Brits vote Baywatch worst U.S. TV import
California lifeguard show Baywatch topped the charts as the worst U.S. television import in a recent British survey, the AP reports. Ranked as the world's most popular program, Baywatch was aired in over 140 countries between 1989 and 2001. Broadcast magazine's poll of about 20 program buyers for Britain and cable and satellite channels praised the show for being a "series about a muscular lifeguard and his crew of pneumatic young helpers with raging hormones" but criticized the show for scripts "of mind-numbing predictability: beachgoer is saved from drowning." Second "worst" place went to The Anna Nicole Show. On their 25 best U.S. imports list were The Simpsons, Dallas, M*A*S*H and 24.

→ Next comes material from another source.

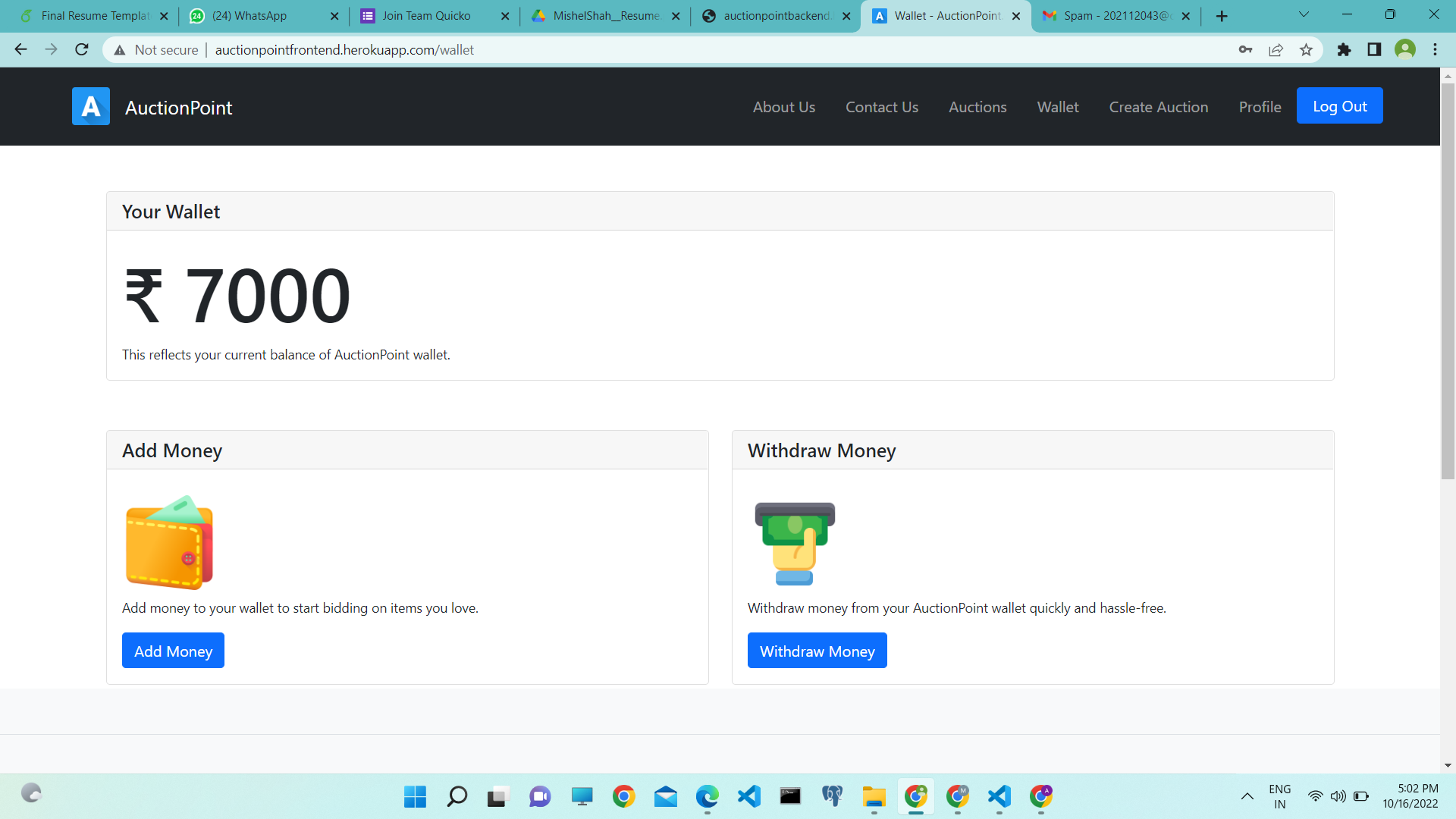The image size is (1456, 819).
Task: Expand the hidden system tray icons chevron
Action: 1247,796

Former lead singer of Midnight Oil hospitalized
Former lead singer of the band Midnight Oil Peter Garrett was hospitalized after collapsing on the beach in Sydney following a routine morning swim. According to the AP, Garrett was taken to the Prince of Wales Hospital from Maroubra beach in Sydney early Saturday morning. After undergoing tests to determine why he collapsed, the singer was released from the hospital on Saturday night. Garrett, 51, has no history or medical problems and appears to very healthy and fit. "It's good to be back on my feet again," said Garrett. The former rock star was elected in October as a lawmaker with the opposition Labor Party.

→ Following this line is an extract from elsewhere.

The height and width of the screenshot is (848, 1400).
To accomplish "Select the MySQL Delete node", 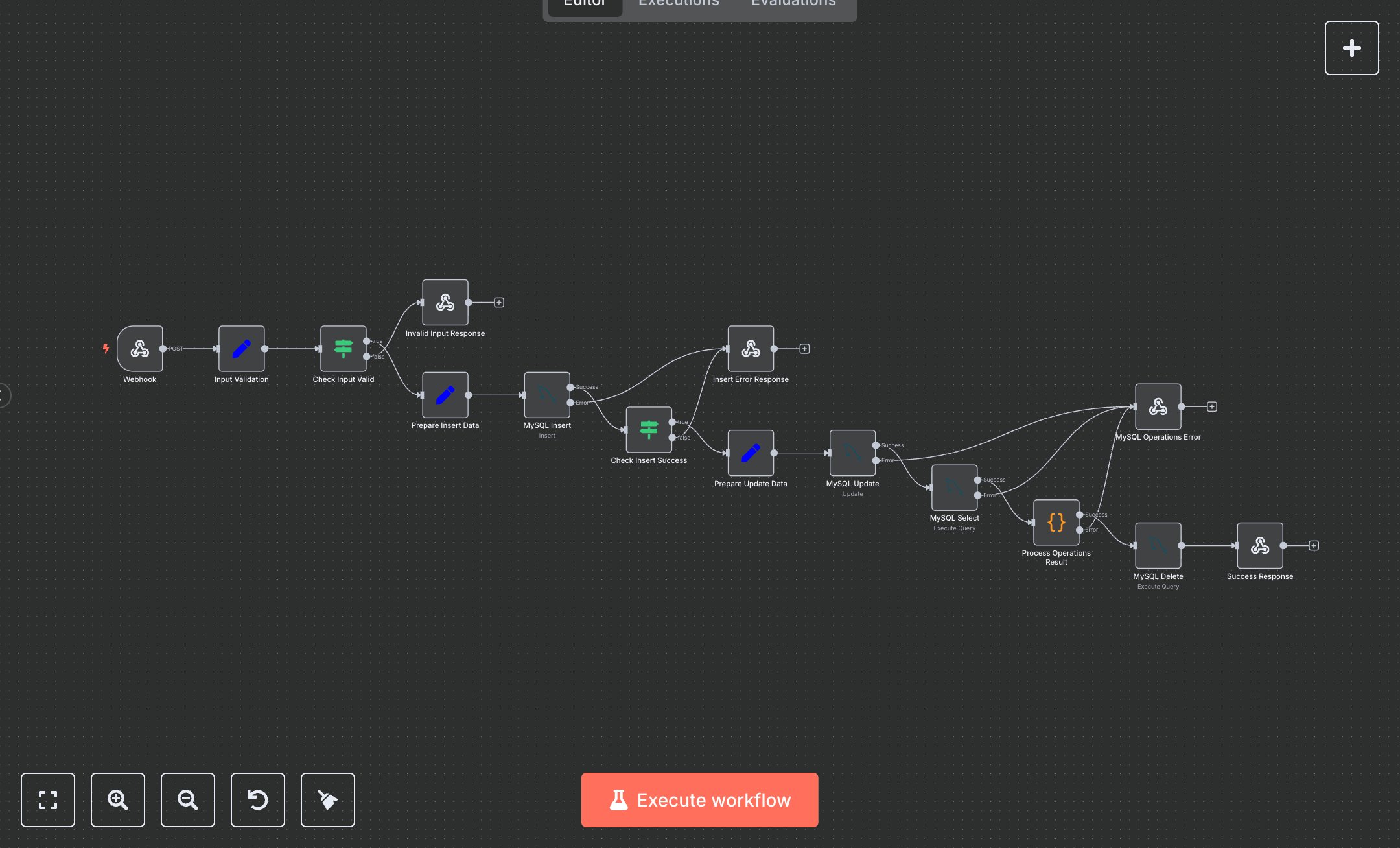I will [1158, 545].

Unpaid royalties to be addressed for Pink Floyd song
A group of 23 former London schoolchildren are asking to be compensated for lending their vocal tracks to Pink Floyd's 1979 classic album Another Brick in the Wall. The teenage students are now asking for compensation for singing the anthem "We don't need no education." After deeming the lyrics "scandalous," the Islington Green School students were not allowed to appear on television, making it harder for them to have proof that their voices were those heard in the famous song. The album sold over 12 million copies and the single became a number one hit in Britain and America. The school was paid about 1,000 pounds ($1,860) and was later given a platinum record of the song, but the students were never given individual compensation for their work. If the application for royalties is considered, the music royalties society will be responsible for paying each person involved about 200 pounds. Pink Floyd will not be responsible for the money.